PROBLEM: Find the line in the entries below that contains "This screenshot has height=968, width=1798.". Repeat it exactly, and every line after it through the line that contains "Given: Click the 汇外网 watermark logo".

☆ ☆ ☆

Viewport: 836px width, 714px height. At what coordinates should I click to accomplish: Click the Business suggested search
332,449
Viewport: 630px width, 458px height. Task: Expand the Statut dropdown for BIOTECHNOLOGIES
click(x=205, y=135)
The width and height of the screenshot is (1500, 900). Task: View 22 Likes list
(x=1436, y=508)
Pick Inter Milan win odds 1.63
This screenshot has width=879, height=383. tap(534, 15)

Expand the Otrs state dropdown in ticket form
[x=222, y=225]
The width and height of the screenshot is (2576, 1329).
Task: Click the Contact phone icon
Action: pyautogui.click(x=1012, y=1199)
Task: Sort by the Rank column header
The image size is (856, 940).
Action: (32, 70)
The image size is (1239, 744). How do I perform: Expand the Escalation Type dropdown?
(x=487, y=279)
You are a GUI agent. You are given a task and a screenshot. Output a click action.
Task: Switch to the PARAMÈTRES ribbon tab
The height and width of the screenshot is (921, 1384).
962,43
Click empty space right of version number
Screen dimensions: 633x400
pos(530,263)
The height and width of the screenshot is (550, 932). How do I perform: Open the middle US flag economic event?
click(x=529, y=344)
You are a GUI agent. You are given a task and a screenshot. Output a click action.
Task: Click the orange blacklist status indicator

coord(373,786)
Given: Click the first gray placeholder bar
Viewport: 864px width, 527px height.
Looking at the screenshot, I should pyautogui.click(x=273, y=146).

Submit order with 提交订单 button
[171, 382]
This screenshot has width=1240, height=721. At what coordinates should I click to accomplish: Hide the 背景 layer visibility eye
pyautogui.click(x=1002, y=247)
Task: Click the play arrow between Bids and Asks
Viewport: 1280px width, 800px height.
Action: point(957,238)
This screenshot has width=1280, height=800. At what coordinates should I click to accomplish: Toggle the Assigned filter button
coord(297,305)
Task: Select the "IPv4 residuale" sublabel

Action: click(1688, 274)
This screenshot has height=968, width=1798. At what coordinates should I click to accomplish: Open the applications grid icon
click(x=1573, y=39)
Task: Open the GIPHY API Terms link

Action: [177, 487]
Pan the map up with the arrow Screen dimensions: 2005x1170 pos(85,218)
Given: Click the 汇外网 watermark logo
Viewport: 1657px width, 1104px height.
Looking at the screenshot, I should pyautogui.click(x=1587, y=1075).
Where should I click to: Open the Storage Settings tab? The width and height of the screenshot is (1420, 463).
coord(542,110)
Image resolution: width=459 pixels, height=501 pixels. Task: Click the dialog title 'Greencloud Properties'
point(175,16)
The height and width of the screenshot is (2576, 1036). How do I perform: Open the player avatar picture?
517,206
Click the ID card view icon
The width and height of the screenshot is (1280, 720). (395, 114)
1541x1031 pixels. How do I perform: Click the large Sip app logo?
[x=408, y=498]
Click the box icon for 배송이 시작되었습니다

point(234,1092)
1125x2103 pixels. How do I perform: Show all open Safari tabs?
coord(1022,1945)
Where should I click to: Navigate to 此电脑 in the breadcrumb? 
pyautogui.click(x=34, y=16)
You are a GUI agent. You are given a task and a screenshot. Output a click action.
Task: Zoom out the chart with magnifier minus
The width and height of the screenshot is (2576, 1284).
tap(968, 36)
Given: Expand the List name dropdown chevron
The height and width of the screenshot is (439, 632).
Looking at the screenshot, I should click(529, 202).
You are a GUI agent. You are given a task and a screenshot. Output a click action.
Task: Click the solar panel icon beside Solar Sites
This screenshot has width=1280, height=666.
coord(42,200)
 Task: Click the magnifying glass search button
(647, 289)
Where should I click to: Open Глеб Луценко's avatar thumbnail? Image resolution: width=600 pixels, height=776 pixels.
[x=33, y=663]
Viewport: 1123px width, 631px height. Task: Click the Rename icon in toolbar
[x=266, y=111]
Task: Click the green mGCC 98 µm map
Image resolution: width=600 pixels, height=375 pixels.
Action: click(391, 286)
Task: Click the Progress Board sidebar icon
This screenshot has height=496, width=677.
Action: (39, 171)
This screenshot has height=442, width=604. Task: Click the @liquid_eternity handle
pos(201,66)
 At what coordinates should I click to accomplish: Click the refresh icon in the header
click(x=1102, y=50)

☆ ☆ ☆

TASK SOLUTION:
This screenshot has height=968, width=1798. At what coordinates should I click to accomplish: Open the applications grid icon
click(x=1573, y=39)
Task: Open the GIPHY API Terms link

Action: [177, 487]
Pan the map up with the arrow Screen dimensions: 2005x1170 pos(85,218)
Given: Click the 汇外网 watermark logo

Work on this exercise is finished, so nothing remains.